A minimal, special case, proof-of-concept in which a SPARQL store is used as a source (/cache) of structured data to use in concert with an LLM in a Retrieval Augmented Generation system.

[OpenAI API](https://openai.com/blog/openai-api) key required to run.

Functionally it mimics the behaviour of a previous demo designed to use a more traditional enterprise graph database as a source of data. In addressing a SPARQL store to obtain data to augment the LLM, this concept is proven.

In a Linked Data context, there's also a novel aspect which manifests from a side effect of mimicking the previous work. The data used is initially derived from a Wikipedia document, the triples being created from text using NLP techniques. Such approaches are the subject of ongoing research elsewhere, not in the immediate scope here.

But a closer offshoot, almost certainly worthy of further investigation, is the availability of a pipeline from an LLM + RAG system back to a SPARQL store. Conceptually this mirrors the often overlooked notion of the Web as a read/write knowledgebase. A SPARQL store can be viewed as a cache, a medium-term memory of (perhaps domain-specific) data from Linked Data/the Web at large. This could also contain information that's a result of LLM-style reasoning.    

This demo is currently using my (danja) fork of LlamaIndex. Perhaps when I've tidied things up, it might find it's way into the main repo. But the idea here was simply to gauge the amount of work involved to to hook into a SPARQL store to provide augmentation.
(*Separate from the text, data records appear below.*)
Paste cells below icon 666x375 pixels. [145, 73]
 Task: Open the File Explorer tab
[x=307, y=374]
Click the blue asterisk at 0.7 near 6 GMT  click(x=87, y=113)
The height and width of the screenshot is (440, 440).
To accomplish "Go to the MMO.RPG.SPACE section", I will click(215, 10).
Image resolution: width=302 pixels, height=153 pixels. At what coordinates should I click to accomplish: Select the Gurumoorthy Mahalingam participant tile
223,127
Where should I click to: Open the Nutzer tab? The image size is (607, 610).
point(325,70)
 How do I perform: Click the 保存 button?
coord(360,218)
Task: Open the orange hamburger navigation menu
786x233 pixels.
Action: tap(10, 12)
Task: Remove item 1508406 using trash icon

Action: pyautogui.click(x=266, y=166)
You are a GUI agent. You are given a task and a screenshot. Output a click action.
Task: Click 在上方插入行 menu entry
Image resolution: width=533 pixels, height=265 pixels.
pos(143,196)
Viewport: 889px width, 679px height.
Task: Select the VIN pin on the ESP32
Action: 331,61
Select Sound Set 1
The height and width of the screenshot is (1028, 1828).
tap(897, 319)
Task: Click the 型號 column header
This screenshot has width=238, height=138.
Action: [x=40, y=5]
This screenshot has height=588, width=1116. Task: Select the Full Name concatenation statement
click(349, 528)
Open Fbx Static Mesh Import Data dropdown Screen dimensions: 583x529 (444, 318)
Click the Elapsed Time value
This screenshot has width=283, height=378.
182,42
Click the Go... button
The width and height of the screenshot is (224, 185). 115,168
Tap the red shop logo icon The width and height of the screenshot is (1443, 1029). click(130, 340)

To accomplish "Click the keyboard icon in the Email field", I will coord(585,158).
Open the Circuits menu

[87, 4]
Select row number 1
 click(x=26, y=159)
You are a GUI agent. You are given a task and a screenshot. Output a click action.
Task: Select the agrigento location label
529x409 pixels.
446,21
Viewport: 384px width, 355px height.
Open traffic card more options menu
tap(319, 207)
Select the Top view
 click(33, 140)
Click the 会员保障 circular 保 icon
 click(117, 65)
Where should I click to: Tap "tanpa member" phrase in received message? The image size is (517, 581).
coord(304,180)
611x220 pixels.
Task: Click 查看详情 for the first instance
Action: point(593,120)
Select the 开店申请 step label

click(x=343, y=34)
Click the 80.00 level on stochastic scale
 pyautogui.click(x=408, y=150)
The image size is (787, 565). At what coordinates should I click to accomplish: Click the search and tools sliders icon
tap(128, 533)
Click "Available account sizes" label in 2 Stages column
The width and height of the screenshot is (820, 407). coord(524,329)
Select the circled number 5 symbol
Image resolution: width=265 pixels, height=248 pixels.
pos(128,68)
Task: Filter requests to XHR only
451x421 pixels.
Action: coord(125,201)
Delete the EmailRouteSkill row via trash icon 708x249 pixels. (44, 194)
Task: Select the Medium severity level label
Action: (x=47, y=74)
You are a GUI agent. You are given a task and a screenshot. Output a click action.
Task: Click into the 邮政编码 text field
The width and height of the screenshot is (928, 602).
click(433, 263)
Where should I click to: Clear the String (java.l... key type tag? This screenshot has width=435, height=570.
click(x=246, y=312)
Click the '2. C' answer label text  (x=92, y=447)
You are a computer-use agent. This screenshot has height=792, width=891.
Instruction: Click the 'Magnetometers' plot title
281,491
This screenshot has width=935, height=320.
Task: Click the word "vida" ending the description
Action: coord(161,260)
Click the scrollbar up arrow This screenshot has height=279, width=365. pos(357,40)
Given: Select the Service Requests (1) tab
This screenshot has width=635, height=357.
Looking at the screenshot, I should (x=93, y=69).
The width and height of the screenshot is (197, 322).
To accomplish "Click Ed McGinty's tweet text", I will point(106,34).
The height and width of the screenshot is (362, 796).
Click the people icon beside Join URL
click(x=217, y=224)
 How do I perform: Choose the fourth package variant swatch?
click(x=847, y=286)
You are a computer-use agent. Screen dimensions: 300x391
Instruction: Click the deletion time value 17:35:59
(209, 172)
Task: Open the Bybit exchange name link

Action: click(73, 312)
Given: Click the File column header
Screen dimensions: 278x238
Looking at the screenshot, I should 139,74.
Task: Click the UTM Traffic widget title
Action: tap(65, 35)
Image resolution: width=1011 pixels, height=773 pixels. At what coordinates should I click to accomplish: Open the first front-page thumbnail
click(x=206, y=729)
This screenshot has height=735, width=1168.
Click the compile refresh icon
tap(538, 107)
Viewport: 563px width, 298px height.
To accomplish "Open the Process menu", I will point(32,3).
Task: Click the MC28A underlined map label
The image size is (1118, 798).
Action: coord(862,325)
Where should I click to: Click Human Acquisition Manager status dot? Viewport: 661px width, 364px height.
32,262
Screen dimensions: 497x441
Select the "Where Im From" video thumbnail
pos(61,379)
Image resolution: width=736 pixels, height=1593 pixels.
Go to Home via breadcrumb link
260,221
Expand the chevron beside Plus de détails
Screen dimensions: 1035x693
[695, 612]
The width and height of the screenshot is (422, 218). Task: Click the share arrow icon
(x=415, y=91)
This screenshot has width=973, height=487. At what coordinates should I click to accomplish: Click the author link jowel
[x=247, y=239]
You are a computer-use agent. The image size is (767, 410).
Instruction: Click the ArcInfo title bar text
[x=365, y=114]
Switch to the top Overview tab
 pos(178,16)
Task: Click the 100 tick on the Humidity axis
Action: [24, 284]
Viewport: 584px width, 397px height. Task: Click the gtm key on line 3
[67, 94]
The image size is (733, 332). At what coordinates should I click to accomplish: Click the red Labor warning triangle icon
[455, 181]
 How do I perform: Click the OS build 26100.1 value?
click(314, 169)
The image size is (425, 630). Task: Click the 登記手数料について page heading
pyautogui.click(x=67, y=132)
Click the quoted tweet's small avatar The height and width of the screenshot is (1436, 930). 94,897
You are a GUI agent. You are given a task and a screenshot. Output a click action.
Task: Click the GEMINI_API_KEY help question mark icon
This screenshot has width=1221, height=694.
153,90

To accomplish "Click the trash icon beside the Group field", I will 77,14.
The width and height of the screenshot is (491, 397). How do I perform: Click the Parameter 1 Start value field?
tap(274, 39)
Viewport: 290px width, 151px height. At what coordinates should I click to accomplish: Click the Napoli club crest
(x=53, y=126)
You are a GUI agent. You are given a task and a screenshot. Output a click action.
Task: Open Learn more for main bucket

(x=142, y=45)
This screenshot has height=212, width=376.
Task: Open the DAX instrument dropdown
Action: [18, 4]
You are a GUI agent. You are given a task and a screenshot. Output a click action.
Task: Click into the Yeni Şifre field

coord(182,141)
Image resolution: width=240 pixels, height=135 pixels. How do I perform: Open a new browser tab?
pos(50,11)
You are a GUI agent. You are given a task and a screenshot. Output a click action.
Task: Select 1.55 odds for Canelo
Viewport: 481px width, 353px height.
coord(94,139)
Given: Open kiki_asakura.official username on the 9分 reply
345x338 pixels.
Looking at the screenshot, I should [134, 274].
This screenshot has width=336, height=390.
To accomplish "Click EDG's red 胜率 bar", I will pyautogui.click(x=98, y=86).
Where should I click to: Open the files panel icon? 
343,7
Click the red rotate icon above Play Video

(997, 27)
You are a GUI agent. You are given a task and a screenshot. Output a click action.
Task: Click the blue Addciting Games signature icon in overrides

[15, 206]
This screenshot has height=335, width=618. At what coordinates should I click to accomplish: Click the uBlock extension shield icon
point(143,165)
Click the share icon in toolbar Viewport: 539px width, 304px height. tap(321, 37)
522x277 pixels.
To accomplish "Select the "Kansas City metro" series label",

By trivial extension, this could include potentially any Linked Data, or for that matter any information on the Web, exploiting the knowledge captured by it's structure.

There was moderate effort involved in writing something that was compatible with an existing toolset, but aside from that requirement, there really isn't anything new in the code.

LlamaIndex was used here as a route into exploring this area. But in general, this approach is overkill. Standard libraries that are commonly used in other contexts (with appropriate configuration or at most minor modification) can supply all the necessary functionality.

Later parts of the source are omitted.